Este es un interesante nuevo estudio a la luz de lo que dijo la Dra. Hulda Clark. Ella dice que un parásito y un disolvente (alcohol isopropílico) juntos sientan las bases del cáncer. Aunque el panorama completo es mucho más complejo (como se detalla en sus libros posteriores), estos siguieron siendo las piezas principales del rompecabezas. Aunque la Dra. Clark señaló que el alcohol isopropílico también puede provenir de bacterias Clostridium, presentes especialmente en el caso de infecciones dentales, también dijo que el alcohol isopropílico entra en nuestras vidas sobre todo a través de productos procesados. En sus libros posteriores, la Dra. Clark continúa enumerando muchas otras toxinas que desempeñan un papel importante en la causa del cáncer.
Algunos lectores, a lo largo de los años, han comentado que el cáncer siempre ha existido, incluso mucho antes de que la civilización introdujera tantos metales pesados, disolventes y otras toxinas. ¿Cómo podría entonces ser que las toxinas jueguen un papel tan importante en el cáncer, si es principalmente nuestro estilo de vida civilizado el que nos rodea con todas estas toxinas en cantidades traza?

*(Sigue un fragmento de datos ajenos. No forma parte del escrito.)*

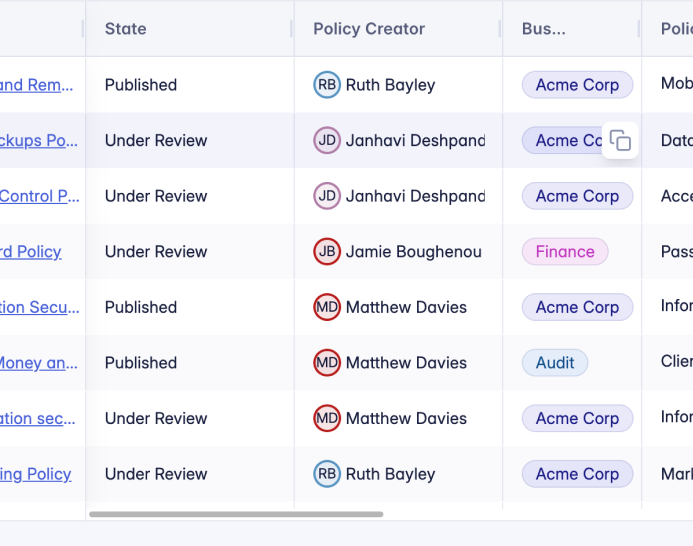Click the Acme Corp tag in Ruth Bayley's Published row
693x546 pixels.
(x=577, y=85)
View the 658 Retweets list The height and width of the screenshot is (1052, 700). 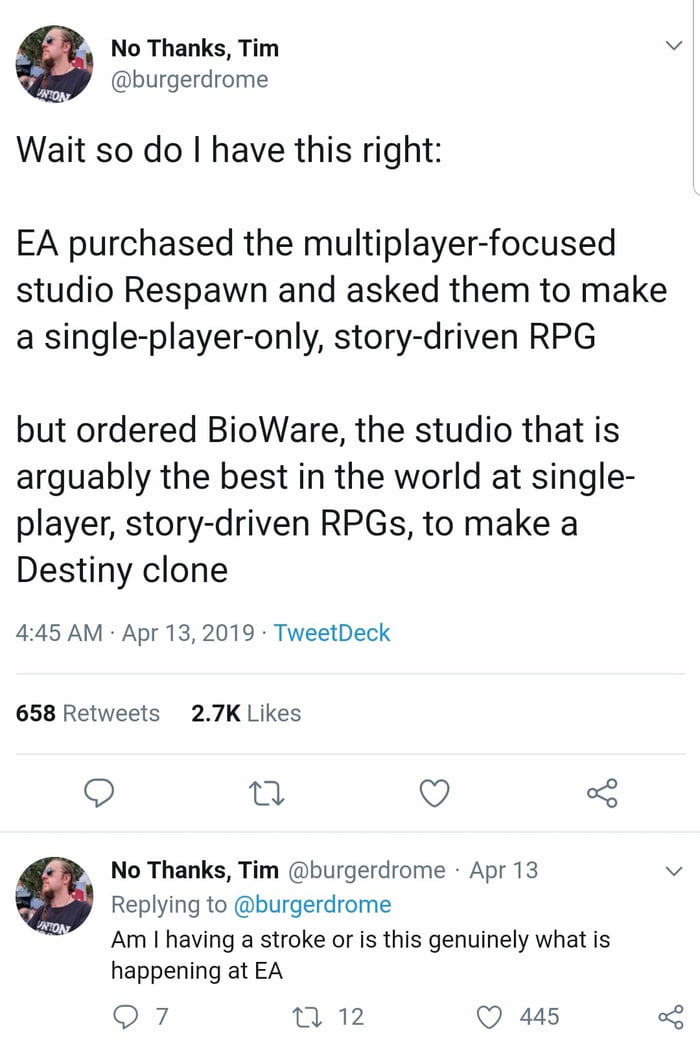click(87, 713)
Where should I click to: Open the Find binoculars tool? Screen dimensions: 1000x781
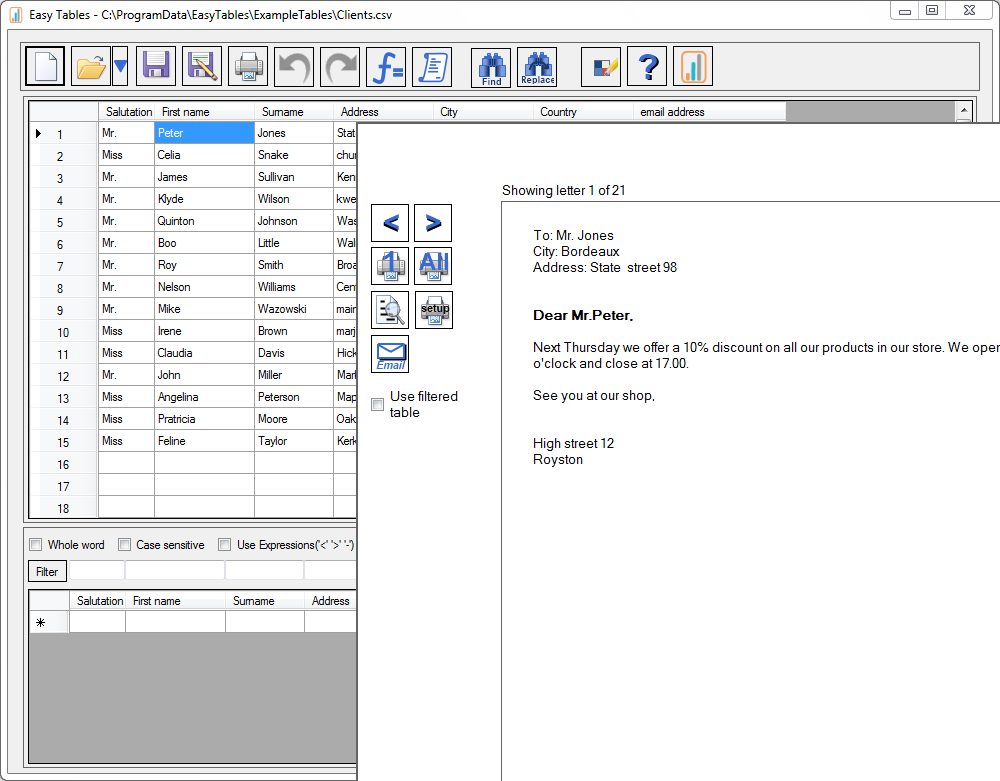[491, 67]
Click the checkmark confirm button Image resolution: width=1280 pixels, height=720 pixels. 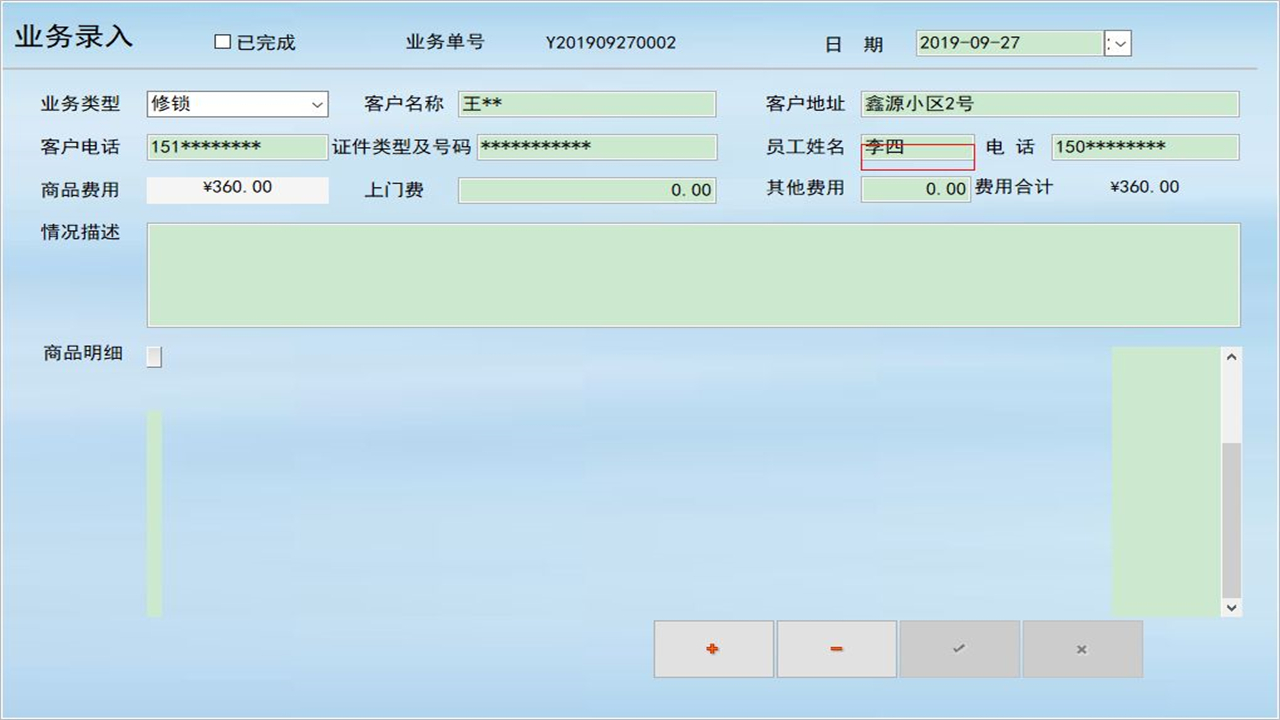pyautogui.click(x=958, y=648)
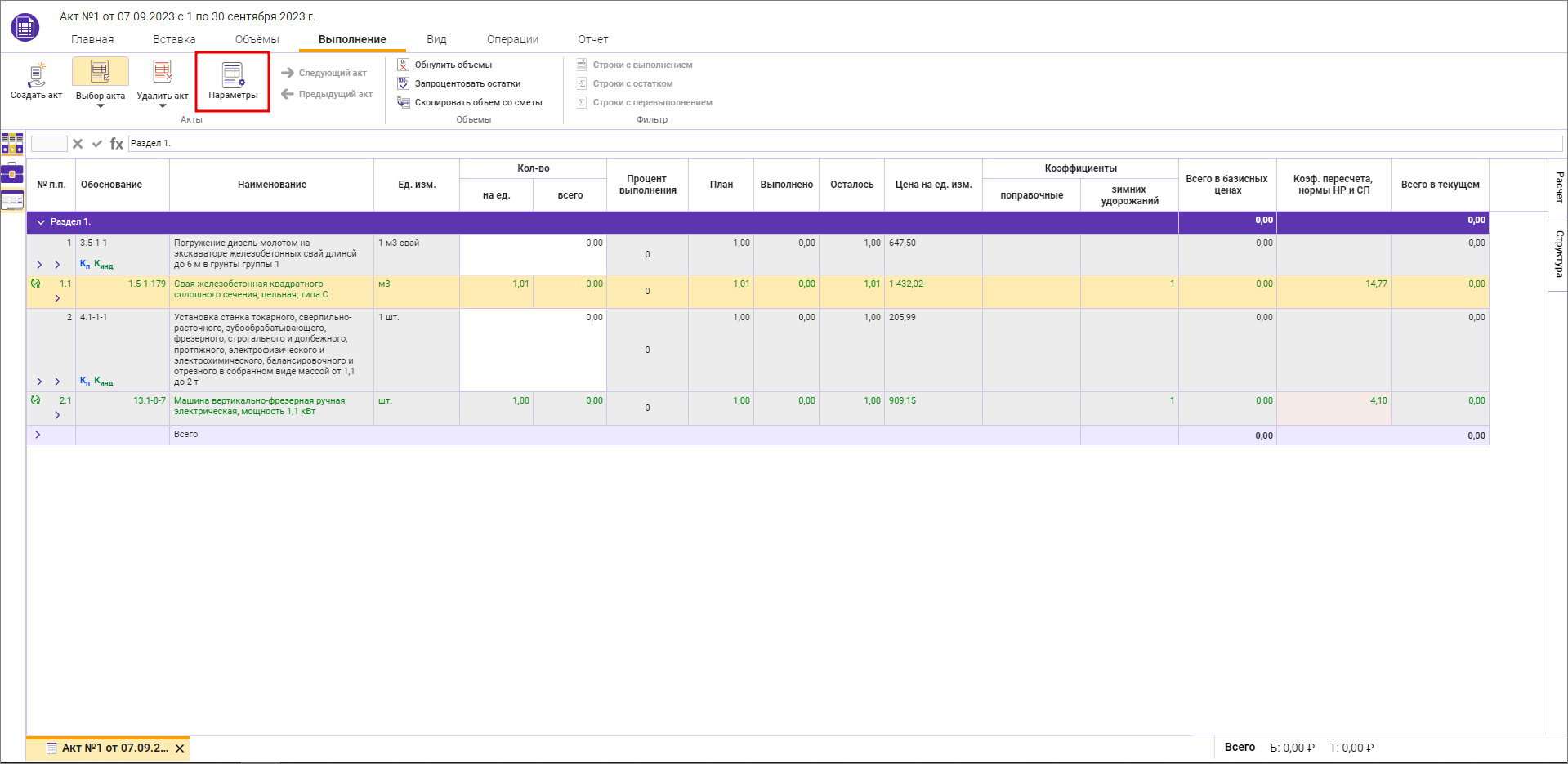Click the application logo icon

[25, 28]
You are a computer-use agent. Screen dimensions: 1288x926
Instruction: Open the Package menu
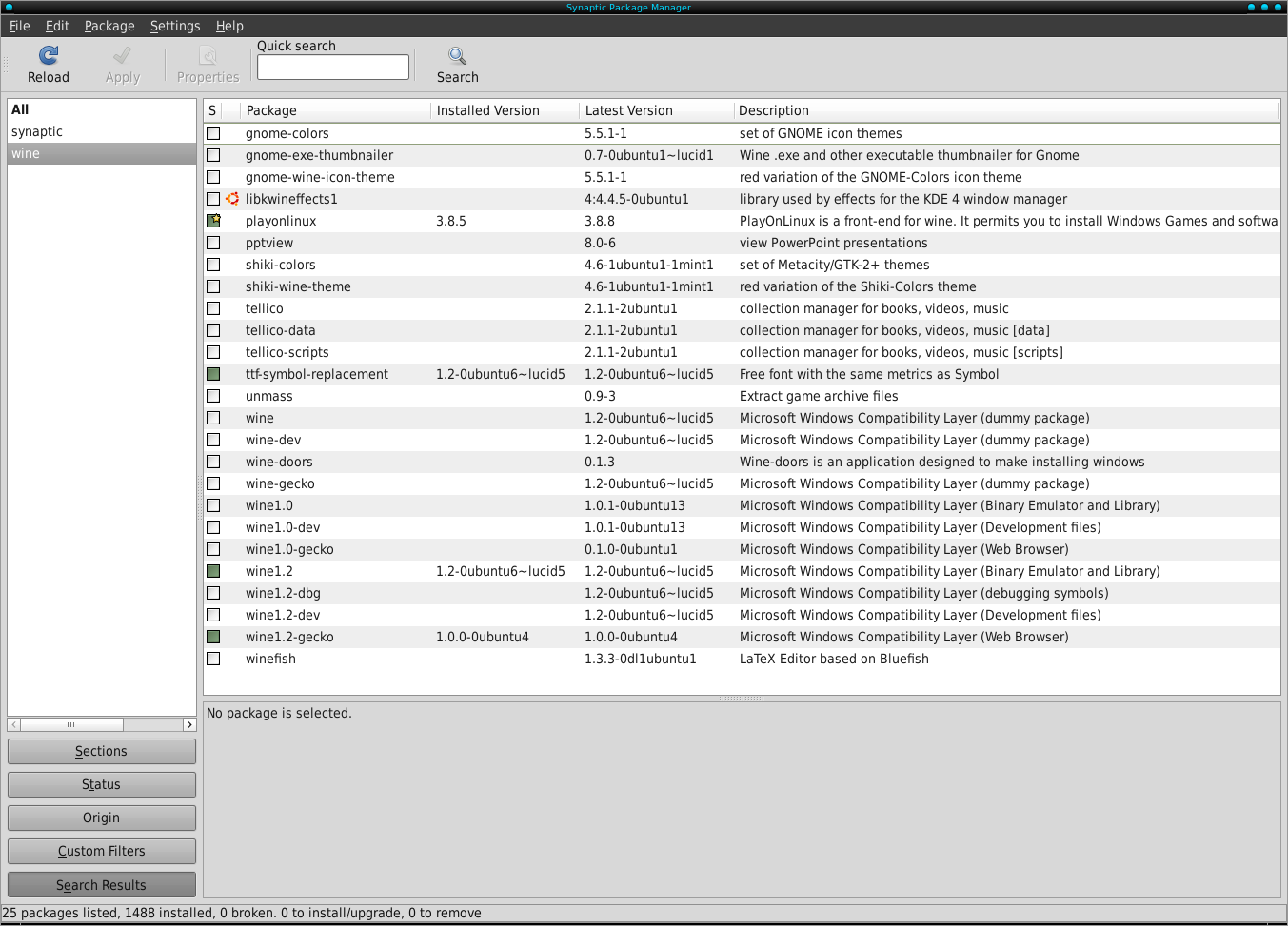109,26
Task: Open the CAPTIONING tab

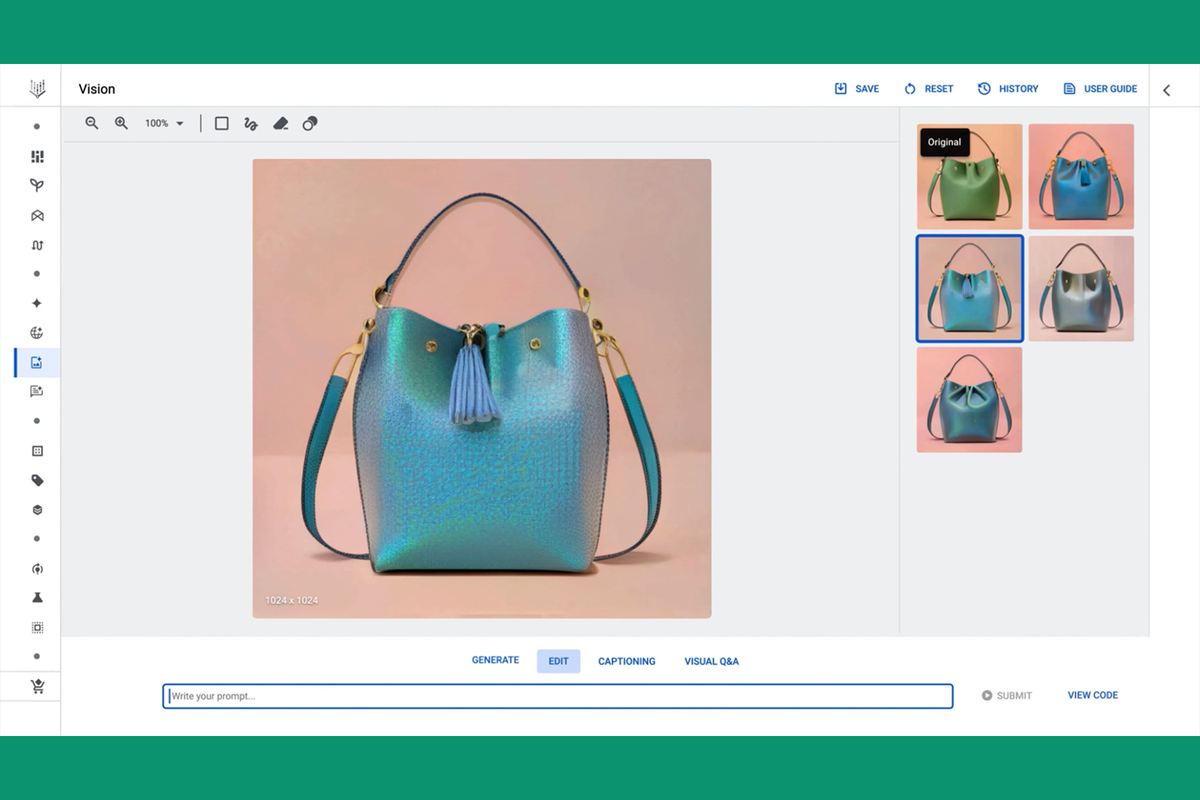Action: 626,661
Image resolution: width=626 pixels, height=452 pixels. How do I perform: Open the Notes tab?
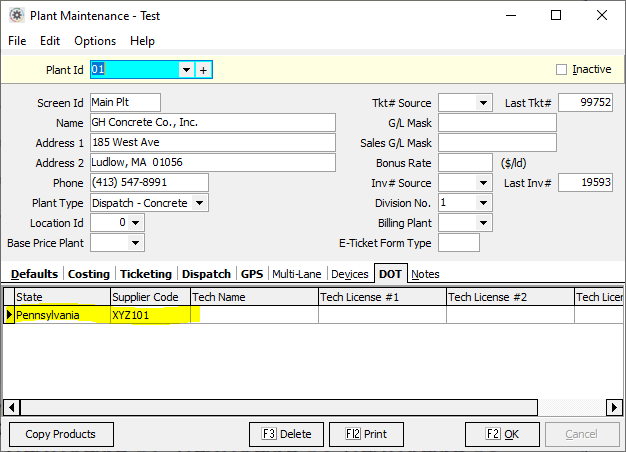pos(425,274)
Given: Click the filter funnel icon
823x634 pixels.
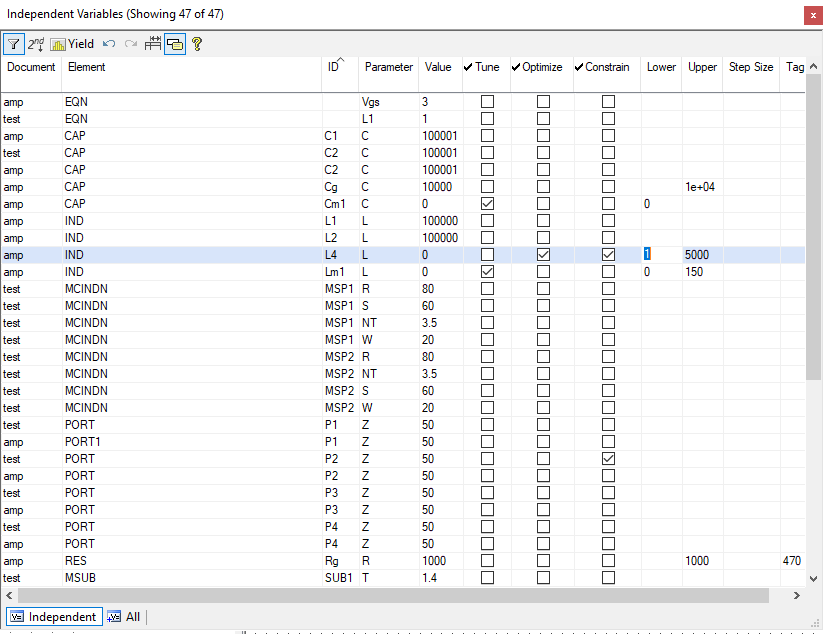Looking at the screenshot, I should tap(14, 44).
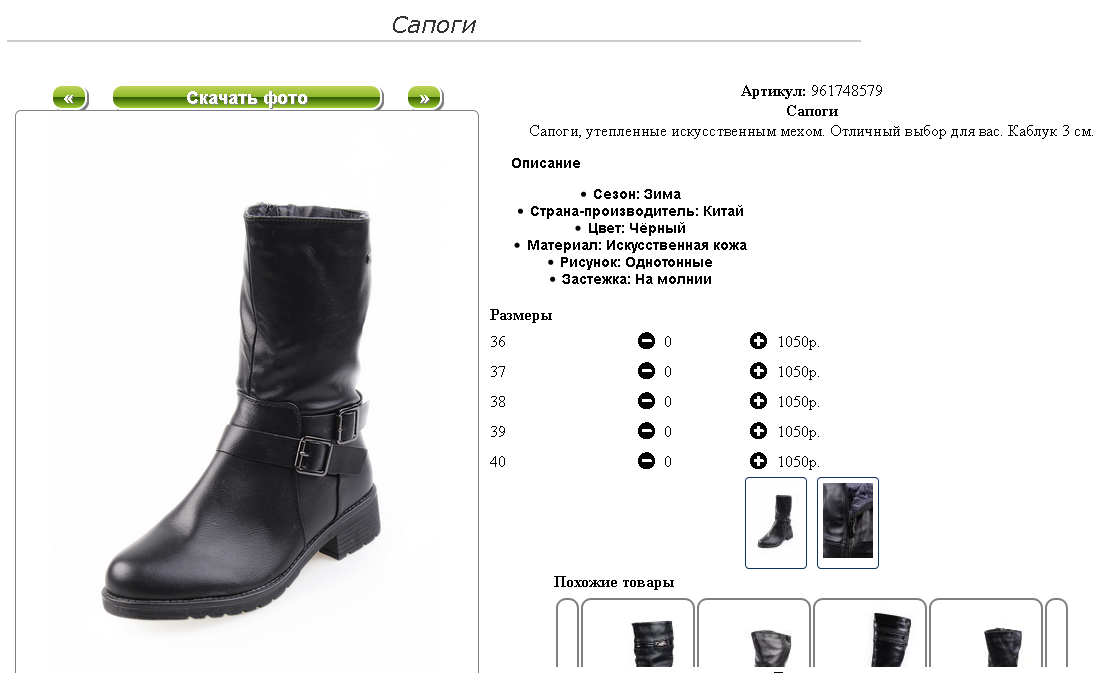The width and height of the screenshot is (1109, 673).
Task: Open fourth similar product boot thumbnail
Action: [x=986, y=635]
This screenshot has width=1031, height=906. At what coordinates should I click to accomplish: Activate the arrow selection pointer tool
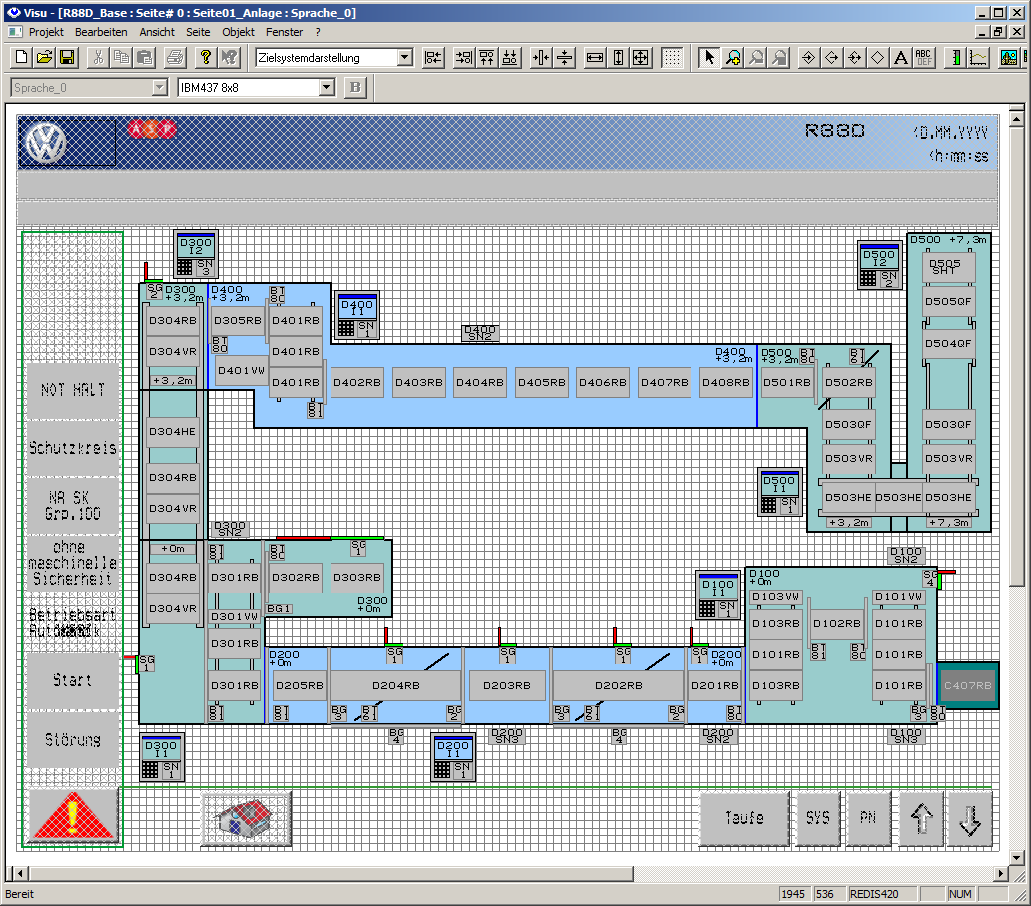point(709,58)
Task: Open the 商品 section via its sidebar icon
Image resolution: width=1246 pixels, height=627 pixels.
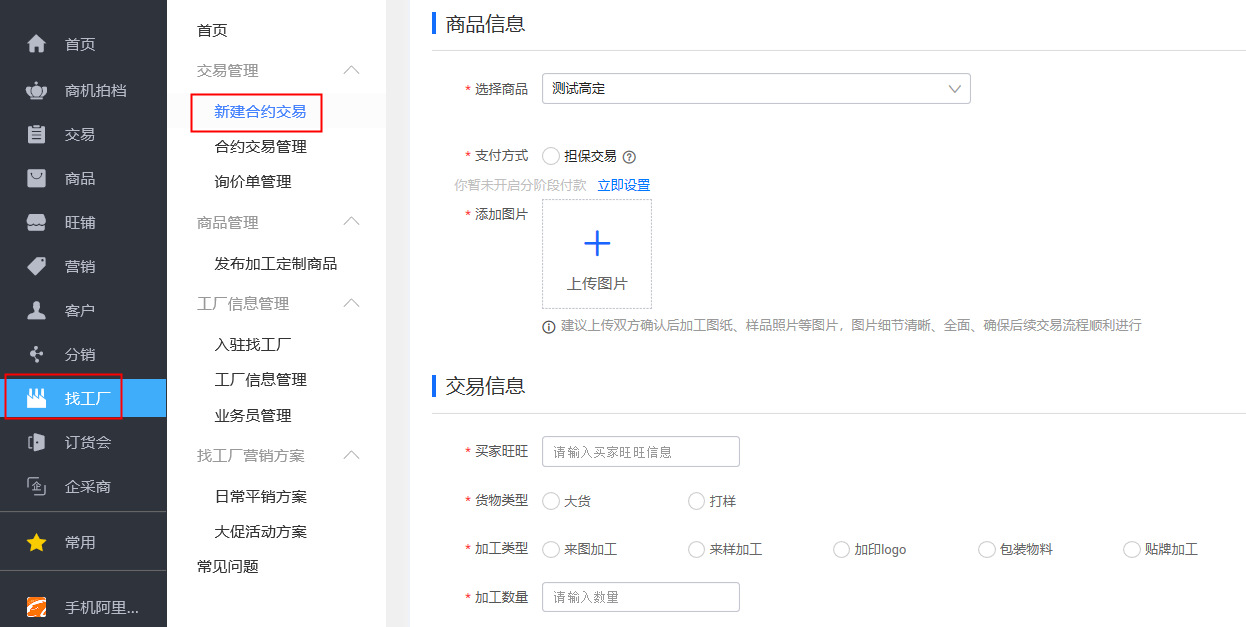Action: (x=36, y=179)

Un nuevo estudio de casi 1000 momias llegó a la conclusión de que el cáncer no estaba en absoluto muy extendido en la antigüedad. Solo en un puñado de las momias examinadas el cáncer fue la causa de la muerte, mientras que ahora representa una de cada tres muertes. Incluso ajustado por edad, la incidencia del cáncer era mucho menor de lo que estamos acostumbrados ahora. Esto muestra claramente que el cáncer es una «enfermedad de la civilización» — causada por algo que trae consigo nuestra civilización moderna. Disolventes, metales pesados y otras toxinas, diría la Dra. Clark, presentes en productos corporales, bebidas, limpiadores, alimentos, que se filtran de los plásticos, se rocían en el aire, se filtran desde el garaje, etc. etc.